Romy Gill MBE is an Indian chef, broadcaster and food and travel writer. She has appeared on shows such as James Martin’s Saturday Morning, Countryfile, Celebrity MasterChef, The Hairy Bikers’ Comfort Food, with guest slots on Channel 4’s Packed Lunch, Sunday Brunch and BBC’s The One Show.
Andy Cato, co-founder of Wildfarmed, is a mixed arable and livestock farmer. He was awarded the 2020 Laureate Nationale for innovation in agroecology and the Chevalier de l’Ordre du Mérite Agricole for his work in France.
Now back on British soil and farming as a tenant of the National Trust, Andy is on a mission to help farmers move towards soil-focused farming whilst making real food grown in real soil available on the high street at affordable prices.
Diversity is the theme at OFC24
Chair of OFC24, Welsh beef and arable farmer Will Evans said tickets going on sale and the announcement of speakers for the event has “set the countdown clock ticking.”
Evans said: “What the conference does so well is challenge its audiences; putting speakers on stage saying things that we as an industry don’t necessarily want to hear.”
Evans went on to say that he was looking forward to hearing from speaker Sarah Dunning OBE, whose parents launched Tebay Services in 1972 after the M6 motorway was built across their Cumbrian hill farm. It has grown to a nationwide company but remained “true to its agricultural roots” by working with local farmers and producers.
The theme of diversity for the 2024 OFC came to Evans while he was driving his tractor.
“I hope diversity will be a lasting legacy, rather than a theme that is tackled and then forgotten about,” he explained.

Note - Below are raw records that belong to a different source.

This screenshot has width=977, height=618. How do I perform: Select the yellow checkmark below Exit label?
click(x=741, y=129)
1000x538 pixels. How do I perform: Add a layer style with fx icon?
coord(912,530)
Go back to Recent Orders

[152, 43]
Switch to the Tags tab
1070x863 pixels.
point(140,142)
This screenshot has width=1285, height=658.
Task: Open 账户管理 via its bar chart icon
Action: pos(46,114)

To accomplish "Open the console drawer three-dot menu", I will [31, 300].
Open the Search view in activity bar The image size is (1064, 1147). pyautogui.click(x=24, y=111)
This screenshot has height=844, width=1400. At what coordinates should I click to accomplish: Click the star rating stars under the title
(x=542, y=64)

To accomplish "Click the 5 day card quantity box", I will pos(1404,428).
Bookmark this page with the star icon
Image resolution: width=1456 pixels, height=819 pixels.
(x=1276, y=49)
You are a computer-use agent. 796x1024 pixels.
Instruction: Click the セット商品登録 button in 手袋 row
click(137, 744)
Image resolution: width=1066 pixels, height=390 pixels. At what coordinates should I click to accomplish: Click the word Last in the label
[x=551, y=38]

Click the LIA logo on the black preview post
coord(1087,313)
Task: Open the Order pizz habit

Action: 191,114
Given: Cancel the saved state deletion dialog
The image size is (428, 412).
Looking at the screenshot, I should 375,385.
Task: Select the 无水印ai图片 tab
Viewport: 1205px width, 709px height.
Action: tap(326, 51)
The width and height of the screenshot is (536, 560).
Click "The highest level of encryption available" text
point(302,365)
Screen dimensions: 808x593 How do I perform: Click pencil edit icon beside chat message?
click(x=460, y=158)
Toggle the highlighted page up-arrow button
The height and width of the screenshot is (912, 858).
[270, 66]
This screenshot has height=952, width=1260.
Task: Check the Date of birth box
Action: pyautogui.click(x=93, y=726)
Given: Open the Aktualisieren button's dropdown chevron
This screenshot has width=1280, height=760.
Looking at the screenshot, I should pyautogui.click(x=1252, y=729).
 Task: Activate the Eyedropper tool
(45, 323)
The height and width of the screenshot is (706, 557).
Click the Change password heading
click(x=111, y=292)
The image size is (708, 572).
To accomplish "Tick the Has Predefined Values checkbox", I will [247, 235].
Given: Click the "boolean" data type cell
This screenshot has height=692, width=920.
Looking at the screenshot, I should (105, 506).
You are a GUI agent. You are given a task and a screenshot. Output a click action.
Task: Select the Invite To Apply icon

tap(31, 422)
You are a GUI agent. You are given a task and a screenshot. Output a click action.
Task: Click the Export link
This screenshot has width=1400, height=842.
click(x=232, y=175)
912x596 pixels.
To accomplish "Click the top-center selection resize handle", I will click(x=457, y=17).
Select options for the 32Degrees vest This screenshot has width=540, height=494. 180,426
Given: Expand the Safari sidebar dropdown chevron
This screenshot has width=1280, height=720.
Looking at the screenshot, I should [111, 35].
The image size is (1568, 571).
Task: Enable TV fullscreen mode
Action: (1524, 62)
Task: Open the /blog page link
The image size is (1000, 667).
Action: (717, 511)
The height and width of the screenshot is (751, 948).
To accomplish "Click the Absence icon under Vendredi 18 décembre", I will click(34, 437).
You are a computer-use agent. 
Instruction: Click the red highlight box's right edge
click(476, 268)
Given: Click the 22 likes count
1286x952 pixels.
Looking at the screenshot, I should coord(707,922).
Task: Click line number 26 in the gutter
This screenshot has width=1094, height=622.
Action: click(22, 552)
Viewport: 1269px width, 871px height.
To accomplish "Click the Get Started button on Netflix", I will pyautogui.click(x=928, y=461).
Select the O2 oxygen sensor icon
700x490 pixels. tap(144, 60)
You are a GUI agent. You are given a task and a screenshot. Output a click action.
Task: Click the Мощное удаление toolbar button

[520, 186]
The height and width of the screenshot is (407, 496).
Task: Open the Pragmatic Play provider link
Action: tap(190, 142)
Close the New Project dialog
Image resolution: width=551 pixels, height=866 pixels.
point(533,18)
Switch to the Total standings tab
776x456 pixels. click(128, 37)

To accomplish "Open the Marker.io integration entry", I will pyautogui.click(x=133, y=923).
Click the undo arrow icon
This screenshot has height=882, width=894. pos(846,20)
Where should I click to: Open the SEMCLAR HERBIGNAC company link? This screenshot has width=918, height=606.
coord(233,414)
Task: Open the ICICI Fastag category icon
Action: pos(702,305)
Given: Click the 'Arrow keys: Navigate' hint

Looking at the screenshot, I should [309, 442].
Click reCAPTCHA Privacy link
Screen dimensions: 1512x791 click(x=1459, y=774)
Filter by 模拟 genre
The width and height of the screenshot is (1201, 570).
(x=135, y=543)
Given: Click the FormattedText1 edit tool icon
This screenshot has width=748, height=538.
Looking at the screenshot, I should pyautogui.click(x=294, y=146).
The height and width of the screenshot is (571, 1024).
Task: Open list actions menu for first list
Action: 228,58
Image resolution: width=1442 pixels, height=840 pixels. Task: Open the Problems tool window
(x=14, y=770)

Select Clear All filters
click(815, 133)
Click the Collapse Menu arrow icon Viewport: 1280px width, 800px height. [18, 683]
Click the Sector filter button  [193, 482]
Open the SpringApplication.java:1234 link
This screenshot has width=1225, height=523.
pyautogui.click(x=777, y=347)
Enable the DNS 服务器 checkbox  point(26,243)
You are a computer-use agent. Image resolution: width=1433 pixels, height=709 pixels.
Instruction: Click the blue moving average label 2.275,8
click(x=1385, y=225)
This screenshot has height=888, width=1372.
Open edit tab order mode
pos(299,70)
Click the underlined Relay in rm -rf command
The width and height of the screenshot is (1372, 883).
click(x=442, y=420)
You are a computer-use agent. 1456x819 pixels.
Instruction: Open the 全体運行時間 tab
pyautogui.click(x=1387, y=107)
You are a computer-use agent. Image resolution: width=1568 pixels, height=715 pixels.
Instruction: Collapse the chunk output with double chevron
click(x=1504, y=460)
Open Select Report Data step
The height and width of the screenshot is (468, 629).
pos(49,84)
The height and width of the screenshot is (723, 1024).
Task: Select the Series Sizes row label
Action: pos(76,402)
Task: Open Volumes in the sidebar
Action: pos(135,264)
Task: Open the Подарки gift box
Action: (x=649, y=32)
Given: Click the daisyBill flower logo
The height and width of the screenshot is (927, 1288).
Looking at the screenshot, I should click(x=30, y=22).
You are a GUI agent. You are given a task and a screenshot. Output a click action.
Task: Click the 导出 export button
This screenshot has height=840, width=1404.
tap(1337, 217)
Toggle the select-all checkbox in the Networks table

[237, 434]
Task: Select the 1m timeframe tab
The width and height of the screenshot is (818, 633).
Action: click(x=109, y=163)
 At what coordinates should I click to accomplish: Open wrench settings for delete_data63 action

“It’s very much my hope that we can go forwards united in making agriculture a destination industry for people from a diversity of backgrounds.
“Of course, agriculture is already full of diversity – in its environment, landscapes and the food it produces – so it’s a much wider theme than just about the people within the industry. I want the whole conference to be a celebration of difference. There are no right or wrong answers; but diversity of opinions that we might not agree with but that are very much worth listening to.”
A variety of speakers from a range of backgrounds
Other keynote speakers will include Caroline van der Plas, the party leader of the Farmer Citizen Movement (BBB, BoerBurgerBeweging) in the Netherlands. BBB won the regional elections in March 2023, becoming the biggest party in the provinces and winning 16 seats in the senate.
Farmer Douglas Wanstall from Kent will shine a light on how he is moving back to the future, reintroducing livestock into his farming business with the overall aim of developing a truly circular agricultural system.
Continuing the theme of succeeding through adversity, speaker Michael Duxbury was the first blind person to go to an agricultural college back in the 1980s. Following a career as a pig and feed specialist, he went on to set up Inclusive Farm in Bedfordshire, a project designed to teach agriculture to other disabled students, whilst also highlighting their abilities to the industry.
Jan McCourt is a farmer, born of Irish parents. In 1997, Jan went from being an investment banker to a full-time farmer and running the farm shop on the family farm and at Borough Market in London.